Monsieur Getachew Engida, Directeur général adjoint de l’UNESCO, représentant de la Directrice générale a rappelé que non seulement « l’égalité des genres est une priorité globale de l’UNESCO » mais aussi « un impératif de droits humains, de développement durable, pour la paix.» Il a témoigné de la nécessité de contribuer à l’autonomisation des femmes et des filles : sur les 780 millions de personnes ne sachant pas lire et écrire dans le monde, deux tiers sont des femmes. Il s’est également félicité de l’adoption par les Nations unies de la Résolution visant à mettre fin aux mariages d’enfants, aux mariages précoces et aux mariages forcés la semaine dernière, qui sont, selon ses mots, « inacceptables. Nous devons redoubler d'efforts pour lutter contre ce fléau, qui a des conséquences dévastatrices sur les femmes et sur la société dans son ensemble ».

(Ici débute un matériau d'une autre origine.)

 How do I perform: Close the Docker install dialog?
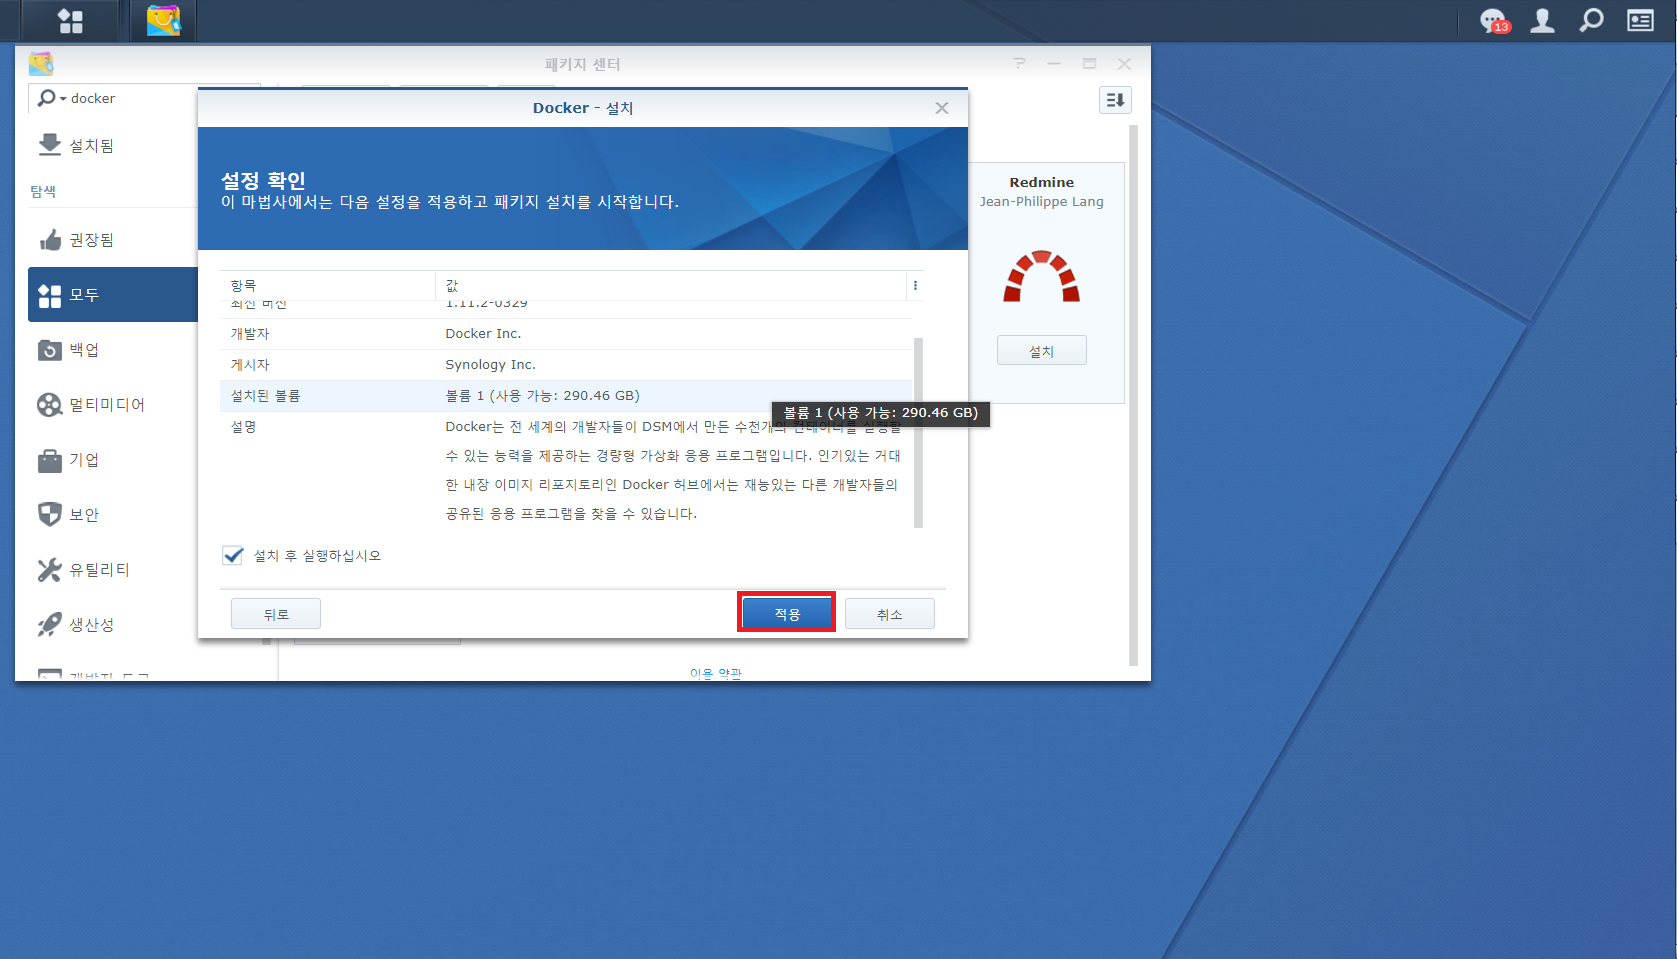(x=941, y=108)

Madame Nicole Ameline, Présidente du Comité pour l’élimination de la discrimination à l’égard des femmes (CEDAW), a tout d’abord tenu à rappeler et à présenter la Convention du CEDAW, instrument de référence en matière de lutte contre les violences commises contre les femmes, qui aujourd’hui compte 188 États Parties.

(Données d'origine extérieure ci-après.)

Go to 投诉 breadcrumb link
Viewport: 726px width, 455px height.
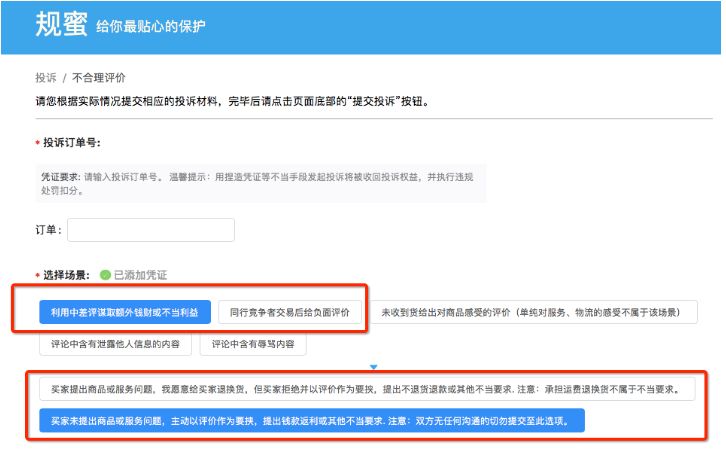pos(45,78)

Elle a expliqué que la première partie de la Convention vise le cadre institutionnel : il s’agit de faire en sorte que les Etats appliquent les Conventions internationales qu’ils ont eux-mêmes acceptées. Selon elle, seul l’établissement d’un système juridique organisé pourrait permettre une réelle égalité entre les hommes et les femmes. Elle a ainsi affirmé qu’ « il n’y a pas de développement sans gouvernance ». Madame Ameline a insisté sur le fait que les violences faites aux femmes et aux filles ne doivent pas être distinguées selon leur forme, mais doivent être considérées de manière globale. Elle a également déploré la persistance de l’existence de stéréotypes, qui s’insinuent dans les sociétés et dans les médias, qui agissent dans les cultures comme une sorte de « poison moderne ».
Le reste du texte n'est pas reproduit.